PROVIDED INFORMATION:

··········

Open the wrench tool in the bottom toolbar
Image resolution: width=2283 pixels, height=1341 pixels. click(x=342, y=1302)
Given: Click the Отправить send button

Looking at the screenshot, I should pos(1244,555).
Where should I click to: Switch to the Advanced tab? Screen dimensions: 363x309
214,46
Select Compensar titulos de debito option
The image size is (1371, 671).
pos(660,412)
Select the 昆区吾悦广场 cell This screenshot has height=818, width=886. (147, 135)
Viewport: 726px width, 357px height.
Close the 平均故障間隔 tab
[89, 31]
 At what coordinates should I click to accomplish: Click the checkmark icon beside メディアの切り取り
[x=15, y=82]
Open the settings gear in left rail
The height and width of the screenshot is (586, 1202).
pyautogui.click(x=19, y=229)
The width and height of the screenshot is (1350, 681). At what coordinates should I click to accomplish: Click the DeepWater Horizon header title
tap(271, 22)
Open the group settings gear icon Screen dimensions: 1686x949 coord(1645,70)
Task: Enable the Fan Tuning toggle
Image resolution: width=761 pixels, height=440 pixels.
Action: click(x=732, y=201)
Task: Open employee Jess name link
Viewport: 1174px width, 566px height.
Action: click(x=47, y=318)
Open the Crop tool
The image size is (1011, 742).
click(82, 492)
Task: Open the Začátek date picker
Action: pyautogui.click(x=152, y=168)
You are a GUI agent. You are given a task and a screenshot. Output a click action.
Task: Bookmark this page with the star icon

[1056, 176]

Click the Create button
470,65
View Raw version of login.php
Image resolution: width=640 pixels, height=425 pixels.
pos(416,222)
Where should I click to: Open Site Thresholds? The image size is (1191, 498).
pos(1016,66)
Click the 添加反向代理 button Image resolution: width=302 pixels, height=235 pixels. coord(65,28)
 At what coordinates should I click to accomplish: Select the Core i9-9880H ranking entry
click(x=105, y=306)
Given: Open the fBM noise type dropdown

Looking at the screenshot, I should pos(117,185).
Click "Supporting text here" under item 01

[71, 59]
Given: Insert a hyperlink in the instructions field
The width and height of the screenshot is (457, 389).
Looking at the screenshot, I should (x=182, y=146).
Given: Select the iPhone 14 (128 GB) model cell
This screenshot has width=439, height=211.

··········

WHAT THE TASK REQUIRES: Starting with the line that contains "Given: Insert a" and going on through the end of the entries, rewrite those lines with "hyperlink" swapped for "table", leaving everything else unchanged.

ANSWER TO THE PROBLEM:
Given: Insert a table in the instructions field
The width and height of the screenshot is (457, 389).
Looking at the screenshot, I should (x=182, y=146).
Given: Select the iPhone 14 (128 GB) model cell
This screenshot has width=439, height=211.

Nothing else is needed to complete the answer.